The JVC DLA-NZ8 retains the design of its predecessor, featuring a matte black chassis known for its fantastic build quality. The only discernible difference lies at the rear, where slightly larger air vents are present, and there is no removable dust filter. The design incorporates curved elements into the chassis despite its size to mitigate its overall bulkiness. It’s worth noting that the NZ8 is substantial, measuring 500 x 234 x 505mm (WxHxD) and weighing a hefty 23.1kg. Consequently, it’s different from the projector one casually brings out for movie nights or watching sports events. This serious product is designed for permanent installation in a dedicated home cinema, utilizing a stand or ceiling mount.

The new model retains the 17-element, 15-group all-glass 65mm lens introduced in JVC’s previous generation of 4K projectors. However, it has been enhanced to improve contrast performance by adding an inside coating to suppress any reflected light. This upgrade allows the brighter NZ8 to maintain the same contrast ratio as its predecessor, the DLA-N7.

One of the most significant upgrades in this new generation of 4K projectors is the inclusion of HDMI 2.1 inputs, making JVC the first manufacturer to do so. These 48Gbps ports support both 8K/60p and 4K/120p, along with HDCP 2.3, 3D, and high dynamic range formats—specifically HDR10, HLG, and HDR10+, with the latter being a new addition. An unexpected benefit of HDMI 2.1 is that the NZ8 quickly locks onto video signals compared to previous JVC models, which were notably slow.

The included remote remains unchanged from the previous generation, and that’s good news because it’s an excellent controller. Comfortable to hold and easy to operate with one hand, it lays out all the buttons sensibly. The dedicated backlight enhances usability, effectively illuminating the button labels for easy, dark reading.


The JVC DLA-NZ8 employs the company’s BLU-Escent laser diode light source, initially introduced in the ultra-expensive DLA-Z1. As a result, the NZ8 boasts increased brightness, greater consistency, and an impressive 20,000-hour lifespan. In practical terms, this means you could enjoy a film a day for the next 20 years without concerns about dimming or needing to replace the lamp. While utilizing the same three-chip 4K D-ILA device as JVC’s previous generation, the NZ8 also incorporates 8K/e-shiftX processing. This feature, which initially shifted pixels in two directions to enhance perceived resolution, now turns pixels in four directions to achieve full 8K resolution—a significant enhancement over its predecessor.

Regarding HDR, the NZ8 offers several class-leading features, including Auto Tone Mapping, which adjusts tone mapping based on static metadata. It also features Frame Adapt HDR, dynamically changing tone mapping in response to signal analysis, and Theatre Optimizer, which tailors HDR delivery to match screen size and gain. The NZ8 has motorized focus, zoom, and shift controls, simplifying installation. Lens memories for different screen aspect ratios further enhance user convenience. The menu system has been refined, now offering six Frame Adapt HDR features settings, while the Theatre Optimizer allows users to specify screen aspect ratios.
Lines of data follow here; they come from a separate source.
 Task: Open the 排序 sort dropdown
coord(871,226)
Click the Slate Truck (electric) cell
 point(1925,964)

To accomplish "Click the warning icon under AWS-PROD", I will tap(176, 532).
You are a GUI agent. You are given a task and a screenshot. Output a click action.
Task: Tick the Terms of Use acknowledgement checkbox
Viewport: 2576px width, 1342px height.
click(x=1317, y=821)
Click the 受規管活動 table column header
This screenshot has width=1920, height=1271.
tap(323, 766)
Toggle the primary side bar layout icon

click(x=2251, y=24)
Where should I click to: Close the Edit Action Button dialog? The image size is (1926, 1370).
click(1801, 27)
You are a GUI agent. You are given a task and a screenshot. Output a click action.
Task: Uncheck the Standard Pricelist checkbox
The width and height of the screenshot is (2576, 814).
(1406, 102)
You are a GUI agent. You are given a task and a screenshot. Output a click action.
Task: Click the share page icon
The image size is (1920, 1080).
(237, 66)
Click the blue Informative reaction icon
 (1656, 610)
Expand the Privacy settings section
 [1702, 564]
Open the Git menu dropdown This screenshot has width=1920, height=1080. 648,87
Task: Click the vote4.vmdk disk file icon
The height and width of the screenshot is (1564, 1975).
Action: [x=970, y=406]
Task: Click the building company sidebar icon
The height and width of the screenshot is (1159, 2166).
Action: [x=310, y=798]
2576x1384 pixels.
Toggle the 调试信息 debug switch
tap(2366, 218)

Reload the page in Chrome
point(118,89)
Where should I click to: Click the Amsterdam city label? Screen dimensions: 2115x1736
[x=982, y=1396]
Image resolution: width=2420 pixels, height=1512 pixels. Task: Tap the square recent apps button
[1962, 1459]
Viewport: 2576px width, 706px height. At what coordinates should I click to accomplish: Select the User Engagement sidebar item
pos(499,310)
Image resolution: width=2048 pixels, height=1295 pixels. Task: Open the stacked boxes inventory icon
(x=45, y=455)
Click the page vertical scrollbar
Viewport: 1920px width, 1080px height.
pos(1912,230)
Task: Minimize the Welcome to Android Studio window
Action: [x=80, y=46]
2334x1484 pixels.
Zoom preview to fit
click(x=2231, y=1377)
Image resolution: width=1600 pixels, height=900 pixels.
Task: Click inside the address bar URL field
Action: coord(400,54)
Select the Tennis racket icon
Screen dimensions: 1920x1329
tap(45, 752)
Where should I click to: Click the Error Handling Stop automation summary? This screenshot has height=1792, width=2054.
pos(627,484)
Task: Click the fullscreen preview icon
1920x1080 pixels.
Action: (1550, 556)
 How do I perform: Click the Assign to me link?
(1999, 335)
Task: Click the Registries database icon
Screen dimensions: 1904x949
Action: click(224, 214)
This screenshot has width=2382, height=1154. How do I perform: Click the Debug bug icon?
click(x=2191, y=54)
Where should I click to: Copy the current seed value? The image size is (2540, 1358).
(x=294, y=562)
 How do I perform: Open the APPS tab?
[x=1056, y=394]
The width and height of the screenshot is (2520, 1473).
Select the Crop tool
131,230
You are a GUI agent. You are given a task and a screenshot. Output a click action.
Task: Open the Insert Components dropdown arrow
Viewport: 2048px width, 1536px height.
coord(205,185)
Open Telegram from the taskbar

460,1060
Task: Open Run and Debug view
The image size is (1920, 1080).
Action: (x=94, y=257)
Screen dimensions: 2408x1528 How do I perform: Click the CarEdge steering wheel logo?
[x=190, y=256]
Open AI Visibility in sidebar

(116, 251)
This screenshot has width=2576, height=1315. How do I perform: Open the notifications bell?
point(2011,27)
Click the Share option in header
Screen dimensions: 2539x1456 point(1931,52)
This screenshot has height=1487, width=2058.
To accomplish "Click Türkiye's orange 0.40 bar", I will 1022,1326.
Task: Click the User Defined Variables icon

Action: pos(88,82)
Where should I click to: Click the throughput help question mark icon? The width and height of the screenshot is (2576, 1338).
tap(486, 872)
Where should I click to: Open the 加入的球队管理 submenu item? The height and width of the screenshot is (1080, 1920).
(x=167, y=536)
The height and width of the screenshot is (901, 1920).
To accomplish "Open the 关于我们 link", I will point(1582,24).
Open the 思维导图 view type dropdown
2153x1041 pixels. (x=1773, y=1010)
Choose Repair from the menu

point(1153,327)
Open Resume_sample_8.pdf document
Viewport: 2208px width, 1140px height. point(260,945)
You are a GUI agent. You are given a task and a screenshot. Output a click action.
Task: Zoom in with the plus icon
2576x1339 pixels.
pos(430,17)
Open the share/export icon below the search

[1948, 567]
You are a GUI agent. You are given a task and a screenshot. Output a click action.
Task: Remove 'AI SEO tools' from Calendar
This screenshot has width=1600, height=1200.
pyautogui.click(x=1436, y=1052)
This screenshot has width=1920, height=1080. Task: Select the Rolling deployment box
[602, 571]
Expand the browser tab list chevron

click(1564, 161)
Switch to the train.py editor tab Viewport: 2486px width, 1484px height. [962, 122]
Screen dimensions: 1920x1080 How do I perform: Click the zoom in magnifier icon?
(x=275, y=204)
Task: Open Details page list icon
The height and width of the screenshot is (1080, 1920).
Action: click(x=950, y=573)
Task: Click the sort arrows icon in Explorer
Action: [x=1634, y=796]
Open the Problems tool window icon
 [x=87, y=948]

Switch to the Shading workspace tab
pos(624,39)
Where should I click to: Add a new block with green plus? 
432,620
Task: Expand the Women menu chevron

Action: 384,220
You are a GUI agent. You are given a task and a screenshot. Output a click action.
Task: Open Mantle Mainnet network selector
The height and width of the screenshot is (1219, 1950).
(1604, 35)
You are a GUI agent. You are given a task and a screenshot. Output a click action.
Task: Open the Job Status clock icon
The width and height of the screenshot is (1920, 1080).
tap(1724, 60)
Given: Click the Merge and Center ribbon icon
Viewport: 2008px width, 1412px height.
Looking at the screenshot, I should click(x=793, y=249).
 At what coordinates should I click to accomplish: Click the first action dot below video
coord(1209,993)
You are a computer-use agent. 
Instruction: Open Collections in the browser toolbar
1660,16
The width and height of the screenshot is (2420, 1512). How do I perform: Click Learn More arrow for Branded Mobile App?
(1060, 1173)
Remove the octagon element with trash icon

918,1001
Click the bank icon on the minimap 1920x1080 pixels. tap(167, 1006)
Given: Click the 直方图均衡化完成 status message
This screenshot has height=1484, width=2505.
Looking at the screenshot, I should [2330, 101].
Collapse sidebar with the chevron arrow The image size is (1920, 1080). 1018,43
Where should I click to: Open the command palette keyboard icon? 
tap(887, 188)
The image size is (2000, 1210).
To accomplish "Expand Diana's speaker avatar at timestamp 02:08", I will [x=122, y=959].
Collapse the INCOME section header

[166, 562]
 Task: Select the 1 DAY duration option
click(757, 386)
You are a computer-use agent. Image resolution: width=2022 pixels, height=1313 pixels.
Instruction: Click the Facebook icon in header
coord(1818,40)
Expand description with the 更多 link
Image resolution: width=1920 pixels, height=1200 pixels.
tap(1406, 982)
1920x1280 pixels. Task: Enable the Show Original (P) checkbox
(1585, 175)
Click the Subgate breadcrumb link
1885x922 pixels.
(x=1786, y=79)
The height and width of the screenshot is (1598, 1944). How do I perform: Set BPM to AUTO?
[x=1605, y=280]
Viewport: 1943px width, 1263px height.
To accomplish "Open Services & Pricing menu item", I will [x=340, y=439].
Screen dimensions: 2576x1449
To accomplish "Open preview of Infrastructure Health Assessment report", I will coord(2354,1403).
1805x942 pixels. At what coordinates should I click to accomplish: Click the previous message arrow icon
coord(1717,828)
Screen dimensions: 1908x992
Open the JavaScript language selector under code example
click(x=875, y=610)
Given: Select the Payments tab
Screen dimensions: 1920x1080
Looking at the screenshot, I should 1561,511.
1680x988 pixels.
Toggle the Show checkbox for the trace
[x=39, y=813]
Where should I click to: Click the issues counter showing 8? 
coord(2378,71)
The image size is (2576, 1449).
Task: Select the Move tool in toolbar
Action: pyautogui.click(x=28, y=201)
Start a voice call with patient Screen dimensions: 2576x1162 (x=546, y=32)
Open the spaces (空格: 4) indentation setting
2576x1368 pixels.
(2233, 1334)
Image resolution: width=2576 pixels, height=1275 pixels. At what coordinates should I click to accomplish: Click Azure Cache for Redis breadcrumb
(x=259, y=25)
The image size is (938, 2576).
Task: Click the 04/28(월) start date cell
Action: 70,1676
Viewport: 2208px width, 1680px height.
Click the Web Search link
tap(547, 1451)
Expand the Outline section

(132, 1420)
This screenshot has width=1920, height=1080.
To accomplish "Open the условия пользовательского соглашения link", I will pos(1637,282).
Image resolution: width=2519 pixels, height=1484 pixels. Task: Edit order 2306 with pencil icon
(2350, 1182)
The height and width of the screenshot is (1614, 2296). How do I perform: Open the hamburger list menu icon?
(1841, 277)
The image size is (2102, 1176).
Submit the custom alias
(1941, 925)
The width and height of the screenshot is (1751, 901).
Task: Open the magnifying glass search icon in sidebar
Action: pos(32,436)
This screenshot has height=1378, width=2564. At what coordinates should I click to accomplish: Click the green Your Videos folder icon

The laser light source offers three LD Power options (low, mid, and high) and two Dynamic CTRL settings for dynamically adjusting laser brightness. Surprisingly quiet in operation, even at higher settings, the laser makes a viable choice for those seeking punchier HDR images or using larger screens.

The Bottom Line

The JVC DLA-NZ8 may be costly, but for serious home cinema enthusiasts, it represents the pinnacle of 4K projectors regarding specifications and features. Its picture quality benefits from class-leading blacks, state-of-the-art HDR tone mapping, and cutting-edge 8K/e-shiftX processing. With a long-lasting laser light source and HDMI 2.1 inputs for future-proofing, the NZ8 is a compelling choice for those seeking top-tier cinematic experiences at home.